## Requirement
From the line containing "The width and" down to the last line of the material, output each line exactly as it appears, excluding pictures.

## Data extract
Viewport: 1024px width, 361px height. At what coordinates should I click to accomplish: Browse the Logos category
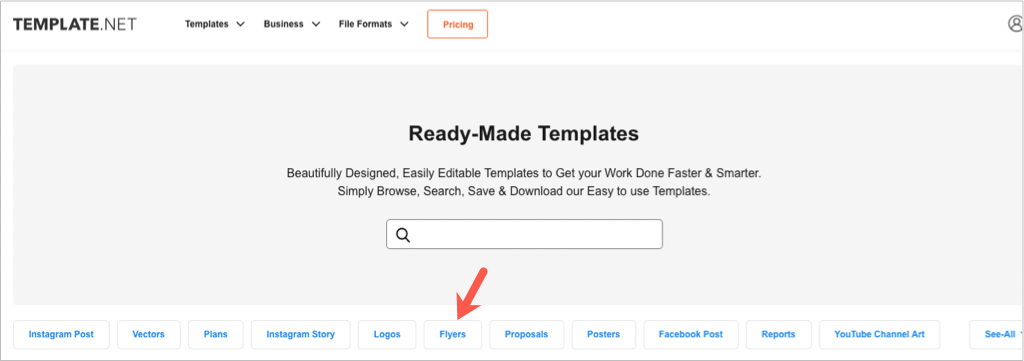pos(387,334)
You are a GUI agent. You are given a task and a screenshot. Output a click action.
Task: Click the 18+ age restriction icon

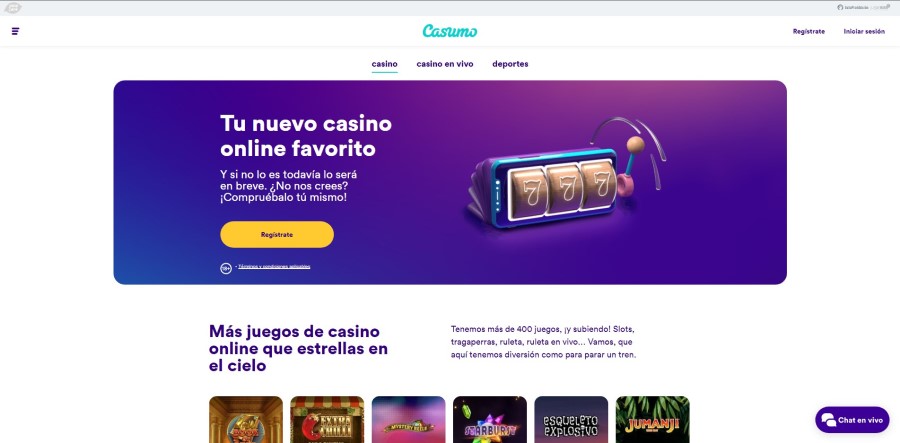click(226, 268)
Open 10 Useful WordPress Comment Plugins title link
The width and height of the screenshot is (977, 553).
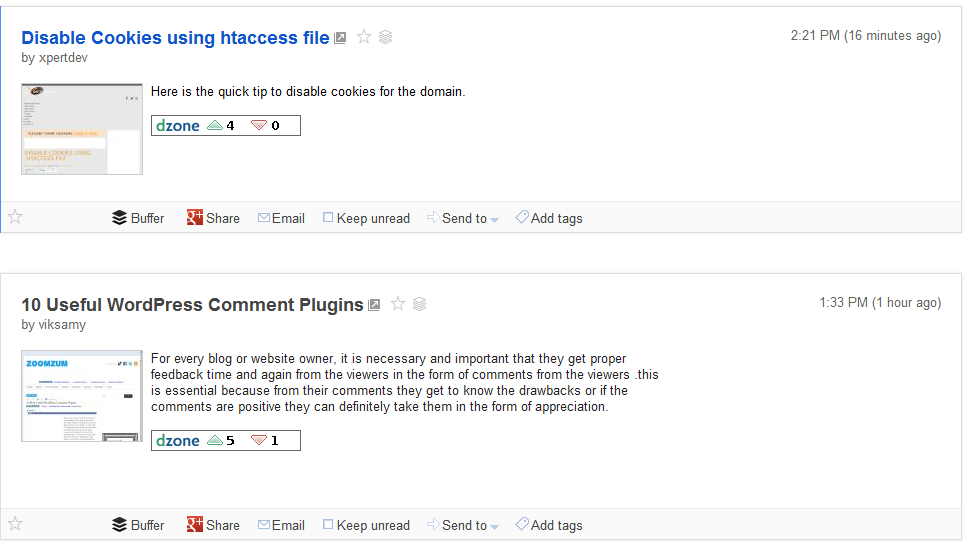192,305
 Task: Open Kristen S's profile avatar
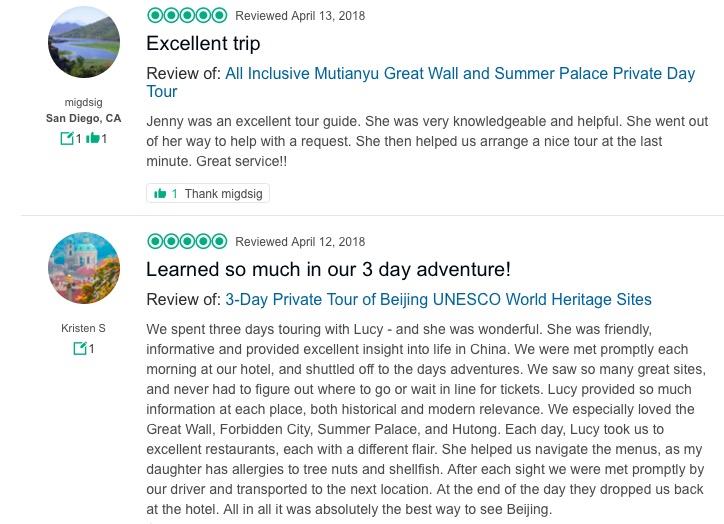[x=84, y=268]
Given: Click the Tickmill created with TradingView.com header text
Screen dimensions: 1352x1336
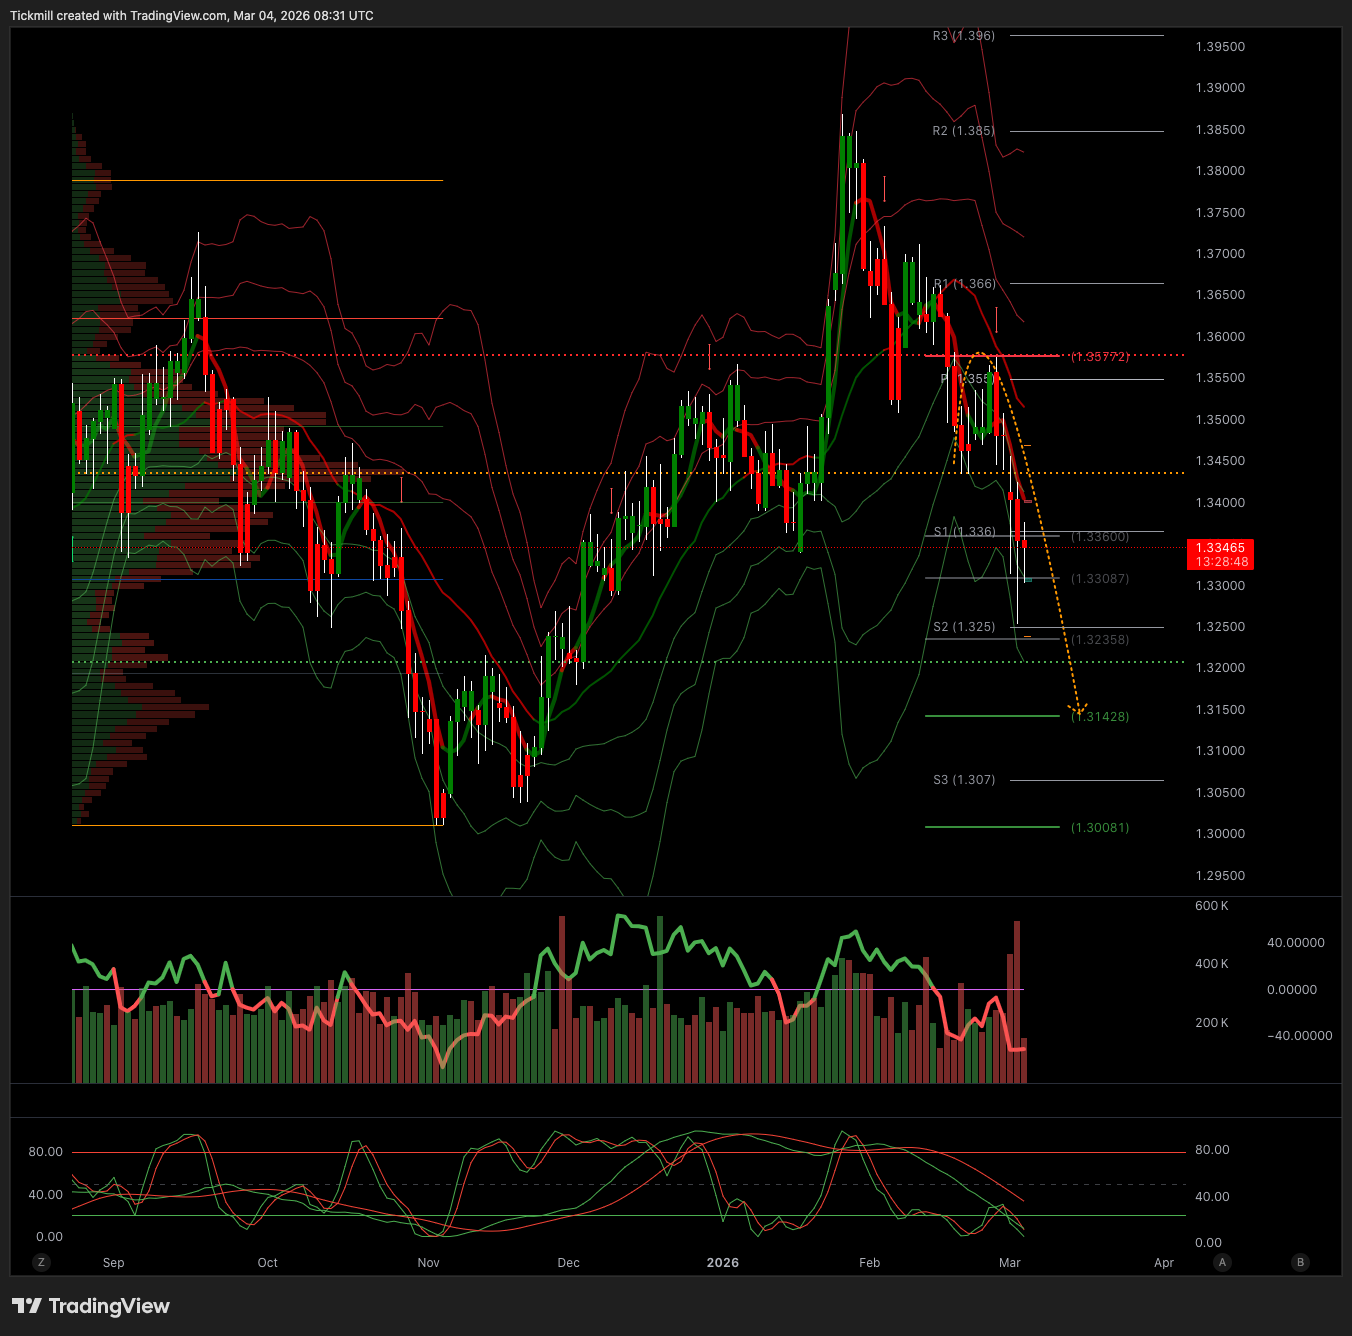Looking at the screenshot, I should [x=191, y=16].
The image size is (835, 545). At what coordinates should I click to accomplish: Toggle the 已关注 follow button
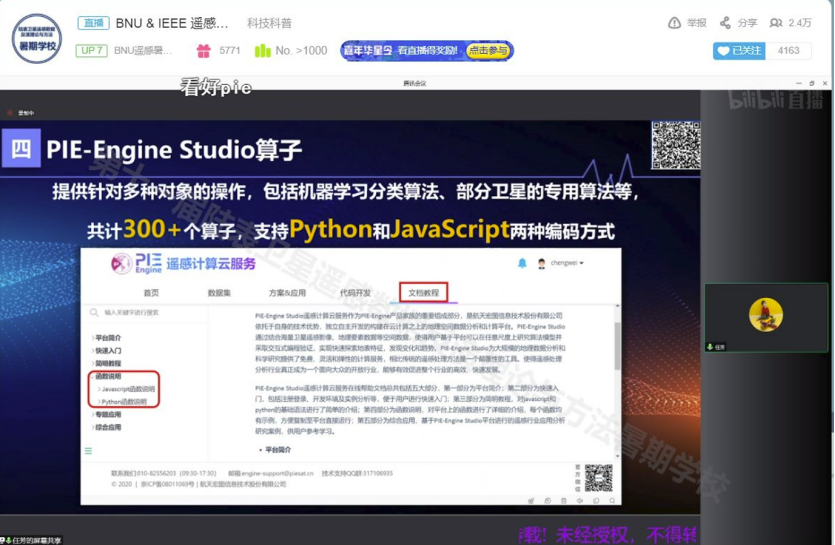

## Task response
The width and height of the screenshot is (977, 553).
192,305
 Task: Open Kristen S's profile avatar
[x=84, y=268]
Given: Click the Tickmill created with TradingView.com header text
Screen dimensions: 1352x1336
Looking at the screenshot, I should [x=191, y=16].
The image size is (835, 545). At what coordinates should I click to accomplish: Toggle the 已关注 follow button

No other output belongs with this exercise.